ANGEZEIGTER TEXT:
Hast Du das fertige Image nach /boot (boot vorher gemounted!) kopiert und die Bootmanagerkonfiguration entsprechend nachgezogen? 

Gruß

OscarWild

----------

## gixler

hi oscarwild,

 *oscarwild wrote:*   

> 
> 
> nvidia unter 2.6 ist kein Problem, ich hatte das bis vor kurzem auch laufen (bis das Lager des Grafikkartenlüfters gefressen hat... und das schon zum 2. mal, jetzt kommt was passiv gekühltes rein...)
> 
> 

 

den lüfter hab ich gleich von anfang an gekickt und durch einen

zalmann heatpipe ersetzt. ist zwar nicht billig, aber 1a

 *Quote:*   

> 
> 
> Also den Fehlermeldungen aus dem nvidia-Versuch nach sieht das so aus, als ob Dein /usr/src/linux nicht auf den Kernel zeigt, der gerade verwendet wird. Bootest Du den richtigen Kernel?

ROHDATEN:
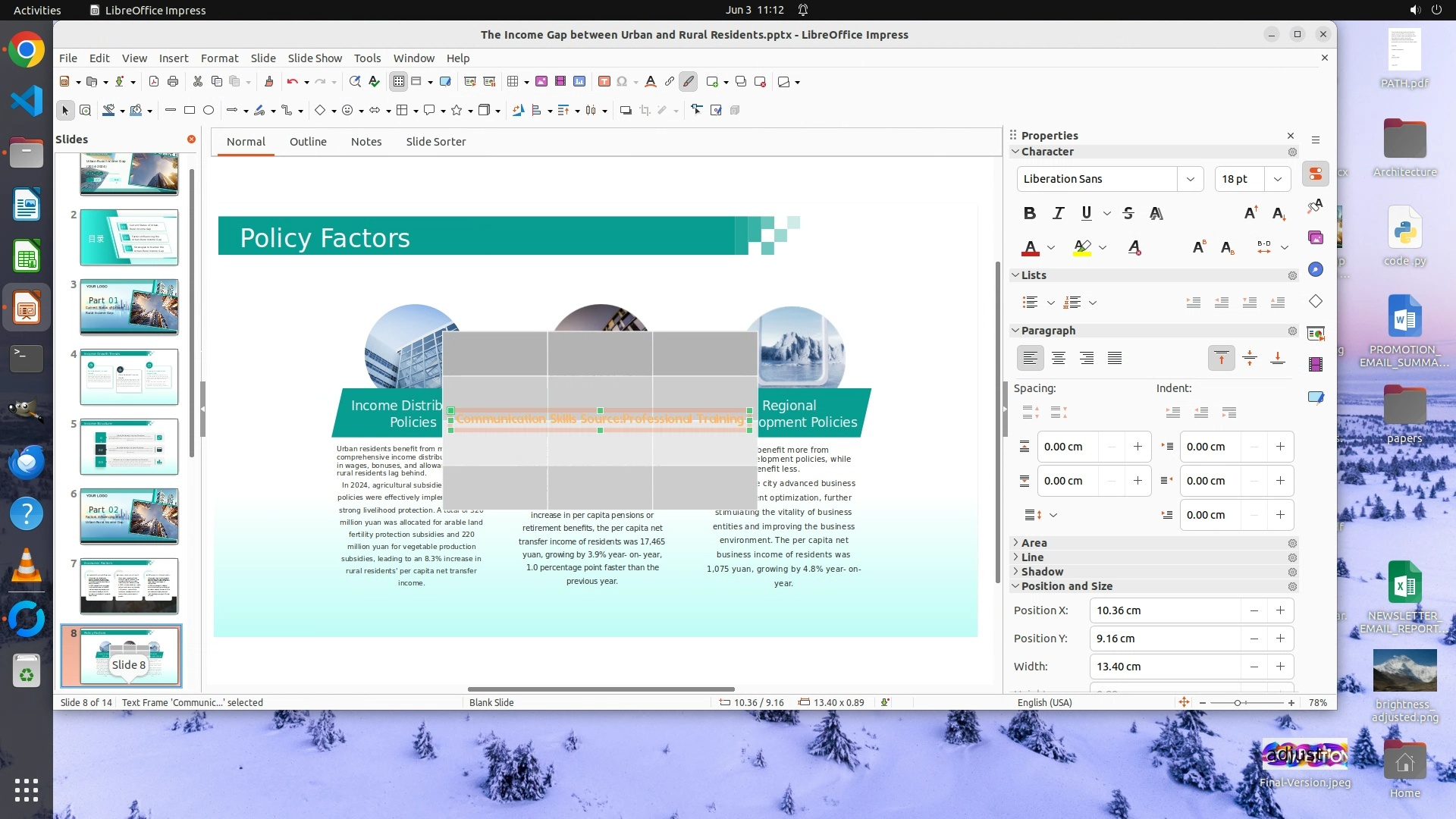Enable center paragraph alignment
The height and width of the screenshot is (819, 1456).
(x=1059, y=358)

AUFGABENSTELLUNG: Geben Sie den Absatz im Forenauszug, der mit „nvidia unter 2.6 ist kein Problem“ beginnt, in knapperer Form wieder und behalten Sie dabei seine wesentlichen Angaben bei. Die Auflistung ist gesondertes Material und gehört nicht zum Forenauszug.

BEARBEITETE AUFGABE: Nvidia unter 2.6 bereitet keine Probleme und lief bis vor Kurzem, bis das Lager des Grafikkartenlüfters bereits zum zweiten Mal fraß. Nun wird etwas passiv Gekühltes eingebaut.